Według operatora nie jest to problem techniczny.
- Jesteśmy przygotowani na taką ewentualność i możemy szybko wdrożyć trójkołowce. Może któryś ze sponsorów zdecyduje się sfinansować taki rower dla seniorów? - zastanawia się Małgorzata Mac.
Firma miała też wysłać zapytanie w tej kwestii do urzędu miasta, jednak nie doczekała się odpowiedzi.
Miasto studzi zapał
Maria Pałucka, zajmująca się w ratuszowym wydziale sportu i turystyki rowerem miejskim, studzi zapał operatora.
- Kiedy zadanie jest na półmetku, trudno jest rozważać gruntowne przebudowanie systemu, czego konsekwencją byłoby dodanie do systemu rowerów trójkołowych mających inne wymagania techniczne niż rowery dostępne w TRM. Przypominam, że obecnie Toruński Rower Miejski to 30 stacji. I każda z nich musiałaby być odpowiednio dostosowana do wymogów trójkołowców.

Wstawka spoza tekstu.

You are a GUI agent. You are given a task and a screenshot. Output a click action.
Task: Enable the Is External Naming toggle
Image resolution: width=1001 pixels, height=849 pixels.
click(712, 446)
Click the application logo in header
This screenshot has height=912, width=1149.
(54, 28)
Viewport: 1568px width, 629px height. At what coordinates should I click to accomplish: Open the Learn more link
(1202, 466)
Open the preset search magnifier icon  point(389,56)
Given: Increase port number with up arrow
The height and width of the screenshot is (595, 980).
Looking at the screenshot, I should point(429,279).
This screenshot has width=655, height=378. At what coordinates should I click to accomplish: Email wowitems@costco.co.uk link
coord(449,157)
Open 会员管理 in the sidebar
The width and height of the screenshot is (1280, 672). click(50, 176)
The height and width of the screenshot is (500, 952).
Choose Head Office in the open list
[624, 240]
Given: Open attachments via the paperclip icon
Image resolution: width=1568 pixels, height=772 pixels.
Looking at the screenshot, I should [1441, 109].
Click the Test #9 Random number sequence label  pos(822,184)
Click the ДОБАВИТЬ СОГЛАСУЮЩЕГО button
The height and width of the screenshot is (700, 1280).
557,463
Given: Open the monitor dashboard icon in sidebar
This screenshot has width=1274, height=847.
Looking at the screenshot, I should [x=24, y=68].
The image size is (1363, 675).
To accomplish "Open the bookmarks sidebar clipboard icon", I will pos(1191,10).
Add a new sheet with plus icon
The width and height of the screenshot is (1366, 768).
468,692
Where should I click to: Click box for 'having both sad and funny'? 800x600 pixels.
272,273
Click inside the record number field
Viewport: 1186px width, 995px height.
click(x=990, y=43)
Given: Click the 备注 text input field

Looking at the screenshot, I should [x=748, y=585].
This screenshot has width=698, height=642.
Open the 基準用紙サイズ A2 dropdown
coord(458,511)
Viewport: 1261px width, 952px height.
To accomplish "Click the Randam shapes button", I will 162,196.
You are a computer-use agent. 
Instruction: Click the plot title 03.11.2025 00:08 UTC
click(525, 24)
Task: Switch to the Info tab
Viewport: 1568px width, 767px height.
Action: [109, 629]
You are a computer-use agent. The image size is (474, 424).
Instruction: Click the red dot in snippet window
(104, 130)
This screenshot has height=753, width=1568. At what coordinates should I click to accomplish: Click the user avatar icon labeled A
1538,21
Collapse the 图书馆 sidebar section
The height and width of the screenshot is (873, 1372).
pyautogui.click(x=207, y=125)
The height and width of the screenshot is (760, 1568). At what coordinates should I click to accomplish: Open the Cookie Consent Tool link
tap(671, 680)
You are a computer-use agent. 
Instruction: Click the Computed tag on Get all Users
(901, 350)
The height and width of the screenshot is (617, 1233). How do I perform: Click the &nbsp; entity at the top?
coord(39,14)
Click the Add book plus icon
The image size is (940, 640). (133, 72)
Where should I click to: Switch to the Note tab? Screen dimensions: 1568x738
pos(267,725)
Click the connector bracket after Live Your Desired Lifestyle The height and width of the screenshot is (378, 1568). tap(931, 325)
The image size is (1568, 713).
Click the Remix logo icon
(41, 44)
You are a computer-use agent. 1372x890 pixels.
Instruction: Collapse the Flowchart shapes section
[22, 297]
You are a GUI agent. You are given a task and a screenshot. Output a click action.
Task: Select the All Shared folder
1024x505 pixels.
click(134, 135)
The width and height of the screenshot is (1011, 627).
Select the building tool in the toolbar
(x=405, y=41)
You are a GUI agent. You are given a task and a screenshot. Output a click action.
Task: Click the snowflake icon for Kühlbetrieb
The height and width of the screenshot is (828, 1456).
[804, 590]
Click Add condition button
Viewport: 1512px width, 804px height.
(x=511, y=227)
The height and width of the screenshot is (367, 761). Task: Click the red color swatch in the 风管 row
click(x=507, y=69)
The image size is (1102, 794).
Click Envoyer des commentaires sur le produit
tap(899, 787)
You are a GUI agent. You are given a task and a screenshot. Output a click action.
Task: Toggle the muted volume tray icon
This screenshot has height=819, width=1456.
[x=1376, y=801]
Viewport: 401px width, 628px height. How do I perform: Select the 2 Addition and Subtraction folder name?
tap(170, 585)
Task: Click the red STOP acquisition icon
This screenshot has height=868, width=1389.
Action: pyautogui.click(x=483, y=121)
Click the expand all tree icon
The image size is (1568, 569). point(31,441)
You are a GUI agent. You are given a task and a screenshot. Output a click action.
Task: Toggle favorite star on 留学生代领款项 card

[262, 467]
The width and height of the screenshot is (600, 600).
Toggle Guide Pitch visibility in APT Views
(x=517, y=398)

Maria Pałucka: Nie ma praktycznie szans na przystosowanie infrastruktury do pojazdów trójkołowych.
- Przygotowując to zadanie, wzorowaliśmy się na systemach, jakie funkcjonują w innych miastach w Polsce. Zakładaliśmy powiększenie systemu o dodatkowe stacje i to w 2015 roku zostało zrealizowane. Jednak nie braliśmy pod uwagę wyposażenia TRM w inne rowery niż standardowe. Trójkołowców w wypożyczalniach miejskich raczej się nie stosuje - mówi Pałucka
- Takie kwestie powinny być rozstrzygane już na samym początku, na etapie projektowania całego systemu i rozpisywania przetargu. Poza tym mamy wykorzystane wszystkie środki finansowe przeznaczone na rower miejski - kończy Pałucka.
Pierwszych siedmiu
- Sukces frekwencyjny to zasługa liczby stacji, które powstały w mieście - stwierdza Maria Pałucka. - Im większa szansa na dotarcie w różne zakątki miasta, tym większa liczba uczestników.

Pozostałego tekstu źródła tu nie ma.